本文 »
- - -

夏に道路や庭に水を打つと冷ややかに感じることで、多くの人は実際に気化熱の重宝な働きを実感していると思います。体の水分量が不足して汗が出ない状態では冷却機能は働きませんし、また汗が出ても、汗が蒸発しなければ冷却機能は十分に作用しません。ですから熱中症は室内でも起こるのです。そしてむしろ最近は室内で発生する熱中症のほうが多いともいわれています。
理由は、汗を蒸発させるには不向きな環境があるからです。エアコンに頼っていると、快適な風が入る環境は犠牲になります。エアコンでつくった冷たい空気が逃げないように、環境が密閉されることもあります。そんな時にエアコンの設定温度が高いと、いわゆるジメジメした環境になり、最近の異常な暑さで、汗は出るがその汗が蒸発しにくいので、気化熱による冷却がうまく行われないのです。つまり室内に避難するのであれば、エアコンをしっかりと使うことが必要です。
また、昔の家屋のように風の流れを考慮して設計されていると、エアコンがなくても、適切な風によって汗が蒸発し体温が下がります。また、風がない日でも、昔は団扇や扇子などで風を起こして、そして気化熱を生じさせていたのです。団扇や扇子でなくても、扇風機でも十分にその役割は担えます。つまり、諸般の事情で比較的高温に設定された密室のエアコンや、風通しの悪い部屋でエアコンを使用しないでがんばることは、蒸し暑い環境をつくり出すので気化熱発生による冷却機能をひどく妨害し、むしろ熱中症を引き起こすのです。
■暑さに強くなる方法
次に、非常識君が口を挟みました。「そもそも、熱中症が危険だと言って、屋外から室内に避難することが大問題だ!」と言います。「戸外でも日陰にいて、そして適切に水分を補給して少々の塩分も追加すれば完璧のはずだ」と続けます。屋外は適度に風も吹くから、むしろ室内よりも安全だという主張です。
確かに、そうですね。木立の中を気持ちいい風が吹き抜けるようなところがあれば、熱中症対策にも最良と思います。ただ、最近のコンクリートやアスファルトで覆われた、そして照り返しの強い都会の環境では、気持ちの良い風が吹く場所を見つけるのはちょっと無理かもしれません。

- - -

提供された記録 »
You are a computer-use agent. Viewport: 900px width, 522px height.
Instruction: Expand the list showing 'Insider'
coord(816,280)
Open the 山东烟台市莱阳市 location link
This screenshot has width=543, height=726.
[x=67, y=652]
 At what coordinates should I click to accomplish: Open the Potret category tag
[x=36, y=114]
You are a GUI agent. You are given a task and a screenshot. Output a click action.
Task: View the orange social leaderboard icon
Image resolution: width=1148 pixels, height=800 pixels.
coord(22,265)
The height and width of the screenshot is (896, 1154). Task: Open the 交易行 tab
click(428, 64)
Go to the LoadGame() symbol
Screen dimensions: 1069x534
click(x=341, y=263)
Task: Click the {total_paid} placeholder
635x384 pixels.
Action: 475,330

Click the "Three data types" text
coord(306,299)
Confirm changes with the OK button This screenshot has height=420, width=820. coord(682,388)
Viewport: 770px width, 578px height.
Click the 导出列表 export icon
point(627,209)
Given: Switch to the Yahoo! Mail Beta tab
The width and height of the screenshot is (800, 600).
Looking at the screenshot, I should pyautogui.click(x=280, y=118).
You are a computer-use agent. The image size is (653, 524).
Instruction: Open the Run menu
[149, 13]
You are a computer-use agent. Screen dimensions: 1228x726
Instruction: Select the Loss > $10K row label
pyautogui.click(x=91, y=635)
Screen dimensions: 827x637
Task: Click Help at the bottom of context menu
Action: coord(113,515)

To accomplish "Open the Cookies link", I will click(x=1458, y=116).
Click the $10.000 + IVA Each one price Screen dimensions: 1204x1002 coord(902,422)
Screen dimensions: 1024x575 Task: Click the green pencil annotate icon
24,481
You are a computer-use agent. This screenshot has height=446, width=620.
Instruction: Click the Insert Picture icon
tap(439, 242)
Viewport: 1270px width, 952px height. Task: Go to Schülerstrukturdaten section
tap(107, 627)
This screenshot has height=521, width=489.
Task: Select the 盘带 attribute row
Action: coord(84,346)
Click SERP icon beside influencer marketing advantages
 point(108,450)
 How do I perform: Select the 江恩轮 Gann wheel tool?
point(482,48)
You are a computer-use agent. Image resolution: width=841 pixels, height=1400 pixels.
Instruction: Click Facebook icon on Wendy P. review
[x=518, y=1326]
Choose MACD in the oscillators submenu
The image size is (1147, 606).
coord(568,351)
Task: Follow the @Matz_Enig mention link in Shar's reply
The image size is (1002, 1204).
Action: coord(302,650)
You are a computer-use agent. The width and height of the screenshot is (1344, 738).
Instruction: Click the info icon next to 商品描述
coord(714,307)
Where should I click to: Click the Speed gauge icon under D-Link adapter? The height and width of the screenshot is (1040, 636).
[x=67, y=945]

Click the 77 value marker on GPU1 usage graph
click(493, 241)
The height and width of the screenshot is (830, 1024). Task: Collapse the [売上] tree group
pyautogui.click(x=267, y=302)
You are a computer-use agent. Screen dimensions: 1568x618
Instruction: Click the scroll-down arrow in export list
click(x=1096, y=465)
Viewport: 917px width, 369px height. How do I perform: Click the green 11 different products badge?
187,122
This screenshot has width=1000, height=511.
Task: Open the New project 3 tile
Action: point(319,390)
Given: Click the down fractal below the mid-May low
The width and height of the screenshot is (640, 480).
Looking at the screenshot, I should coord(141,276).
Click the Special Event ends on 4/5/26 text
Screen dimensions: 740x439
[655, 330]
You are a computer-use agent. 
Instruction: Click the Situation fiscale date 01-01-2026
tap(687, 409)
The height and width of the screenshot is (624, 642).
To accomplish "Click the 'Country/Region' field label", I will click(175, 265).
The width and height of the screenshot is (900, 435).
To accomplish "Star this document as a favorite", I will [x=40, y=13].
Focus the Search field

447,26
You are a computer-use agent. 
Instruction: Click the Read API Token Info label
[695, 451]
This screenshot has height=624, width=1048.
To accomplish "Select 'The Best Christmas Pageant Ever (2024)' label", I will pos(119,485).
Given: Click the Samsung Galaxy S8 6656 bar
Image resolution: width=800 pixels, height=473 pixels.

- - -

練習問題 »
- 1) 熱中症についての文章によると、最近は屋内と屋外のどちらで発生する熱中症のほうが多いといわれているか。
- 2) 熱中症についての文章を、最後の文の後から書き継げ。

解答 »
- 1) 室内で発生する熱中症のほうが多いといわれている。

- 2)
また、非常識君が付け加えます。「暑い場所を避けるから、暑さに弱い体になるのだ。日頃から、少々の暑さは鍛錬と思って、その暑さを味わえば良いのだ!」という主張です。確かに、毎日のように炎天下で激しい運動を繰り広げている高校生などは、滅多に熱中症になりません。一方で、日頃は外での野球観戦などしないような人たちが、たまに野球の応援に行って熱中症になることはしばしば起こります。
暑さに強くなることを暑熱馴化(しょねつじゅんか)と呼びます。ボツボツと鍛えると人の体は強くなるのです。大切なことはボツボツです。突然に今までに経験がない灼熱の環境下は非常に危険です。熱中症注意報ぐらいであれば、みんなで注意しながらの運動も有益かもしれません。しっかりと水分を補って、そして塩分も少々補って、適度の休憩を取りながら周りの人の状態にも気を配って、暑い環境に耐える訓練も実は大切ですね。
小中学校が熱中症注意報のたびに屋外での体育を回避していたのでは、将来建築現場で働く人がいなくなります。工場では暑熱下の部署もあります。熱中症警報の時に無理に体育をやれとはいいません。しかし、少々の暑熱環境は、ある意味ちょうどいい勉強の機会と思って、それを利用することも理にかなっています。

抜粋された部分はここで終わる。